On n’est finalement pas si souvent « remué » par un polar qu’on a entamé en croyant s’engager dans un autre divertissement « standard » : la Dernière Tempête s’avère un choc qui nous pousse à reconsidérer notre jugement sur Ragnar Jónasson…
Sur la quatrième de couverture, il est écrit : « Ragnar Jónasson ne serait-il pas le meilleur auteur de romans policiers de notre époque ? », une citation du Times… D’abord, on ricane de ces grossières ficelles du Marketing de best-sellers, Jónasson étant reconnu depuis une dizaine d’années comme auteur à succès…
Et puis, arrivés à la page 176 de l’édition de poche de la Dernière Tempête, qui marque la fin de la première partie du livre, on doit bien avouer que cela fait très longtemps qu’on n’a pas été aussi remué, asphyxié même par un livre… Cette double histoire de deux femmes vivant en parallèle des journées qui constituent le pire cauchemar de leur existence est exceptionnellement intense, combinant l’urgence qui nous empêche de refermer le livre, avec un profond sentiment d’horreur qui fait que la Dernière Tempête transcende à ce moment-là le tout-venant des polars qu’on lit surtout pour se divertir à bon compte.
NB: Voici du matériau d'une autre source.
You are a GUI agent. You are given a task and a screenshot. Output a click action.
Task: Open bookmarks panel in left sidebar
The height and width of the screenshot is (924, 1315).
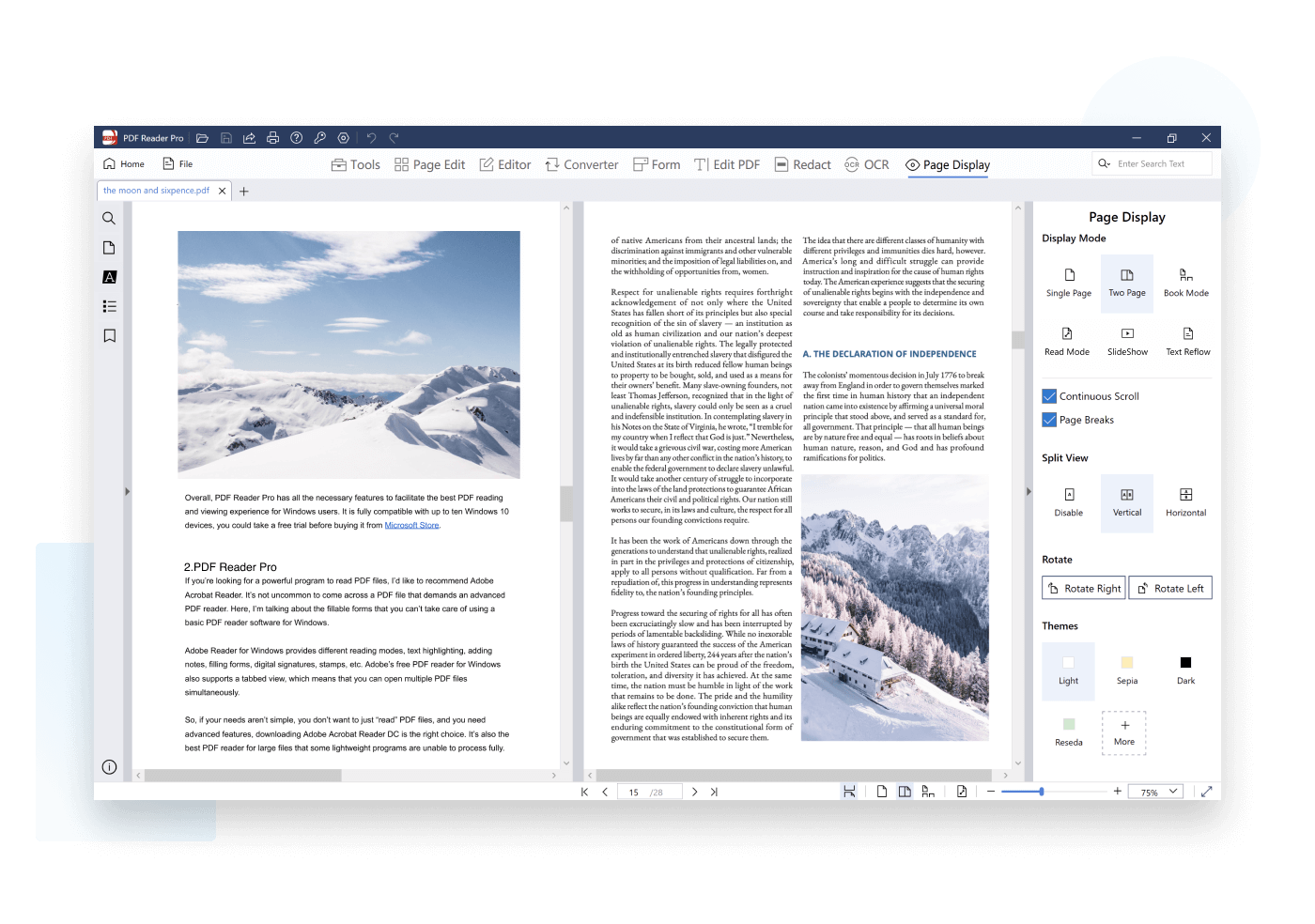pyautogui.click(x=109, y=336)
Mais déjà, le lecteur attentif percevra un décalage significatif entre les deux récits : l’un est clair dans l’horreur qu’il décrit, et son issue est malheureusement rapidement prévisible, l’autre s’apparente à une sorte de trip mental dans lequel les repères nous font peu à peu défaut. Les deux sont néanmoins nourris de mécanismes psychologiques forts et bien connus : d’un côté, un sens de perte de réalité lié à un isolement extrême, et de l’autre un déni typique face à l’horreur d’une situation inacceptable. Deux situations, deux mécanismes que Jónasson illustre magistralement, il faut bien le reconnaître.
Parvenu à de telles hauteurs, la Dernière Tempête ne peut que redescendre dans sa seconde partie, qui emprunte les voies plus prévisibles a priori de l’enquête policière. Mais la révélation de ce qui se passait réellement derrière ce qu’on a lu, même si elle relève d’un artifice narratif bien connu dans le genre, reste profondément satisfaisante : la Dernière Tempête n’est pas si loin finalement d’un « mindfuck », dissimulé derrière la banalité d’un récit de tempête islandaise et de « home invasion » paradoxal.
Et quand on le referme, on se dit qu’il ne reste guère qu’une seule chose à faire : reprendre notre lecture depuis le début.